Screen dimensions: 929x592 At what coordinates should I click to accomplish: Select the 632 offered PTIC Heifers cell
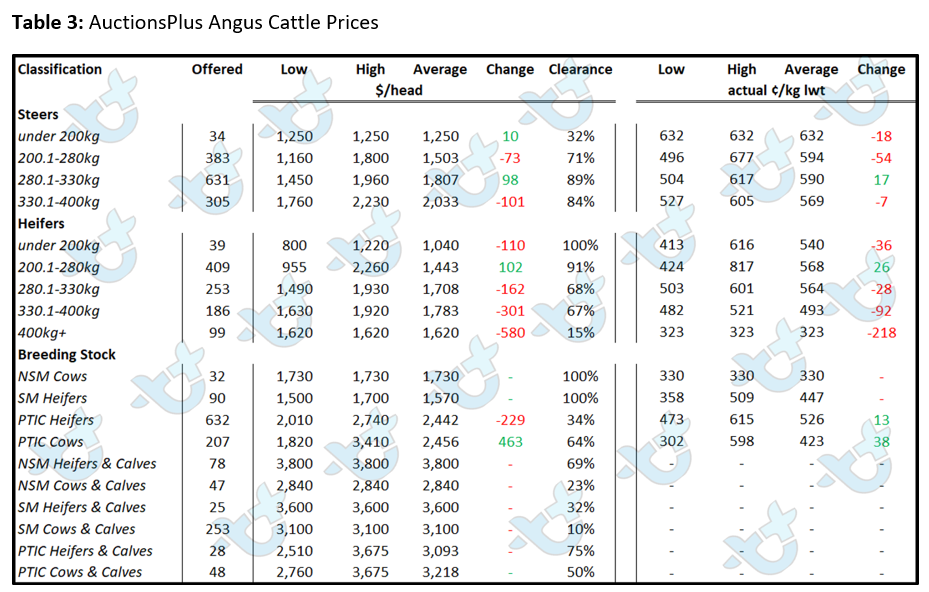(217, 420)
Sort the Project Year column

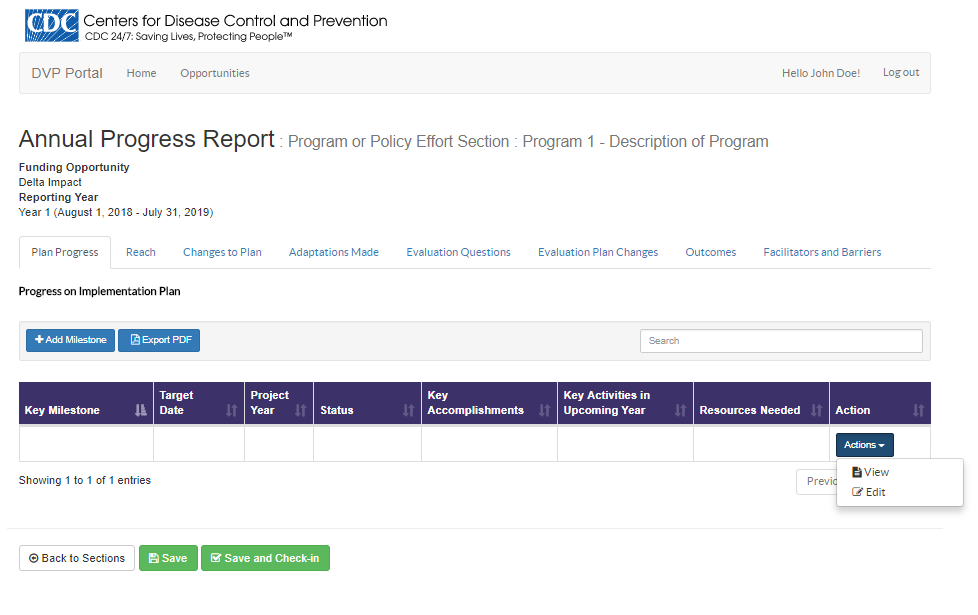(300, 410)
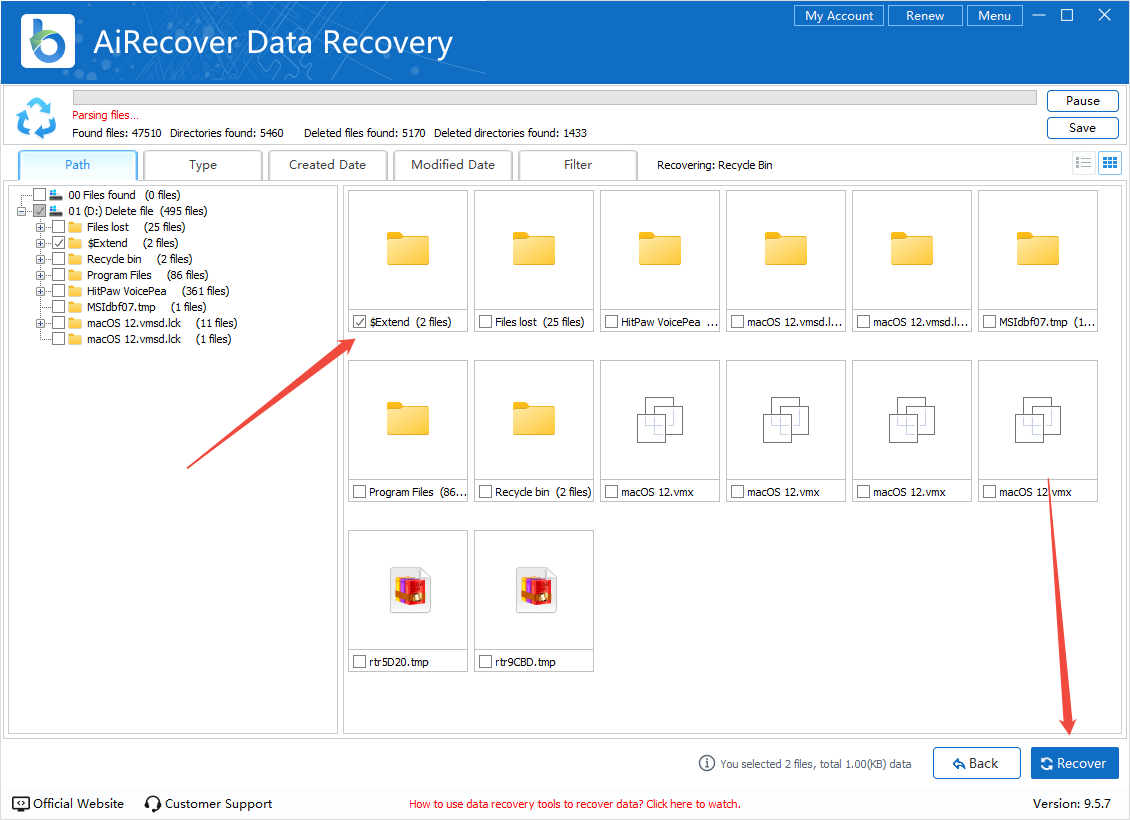
Task: Select the Recycle bin folder thumbnail icon
Action: pos(534,419)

□ □ □ □

● **What to produce**: The records above should be repeated exactly, with every picture omitted.

● **Answer space**:
Screen dimensions: 929x592 At what coordinates should I click to accomplish: Select the 632 offered PTIC Heifers cell
(217, 420)
Sort the Project Year column

(300, 410)
Task: Select the Recycle bin folder thumbnail icon
Action: pos(534,419)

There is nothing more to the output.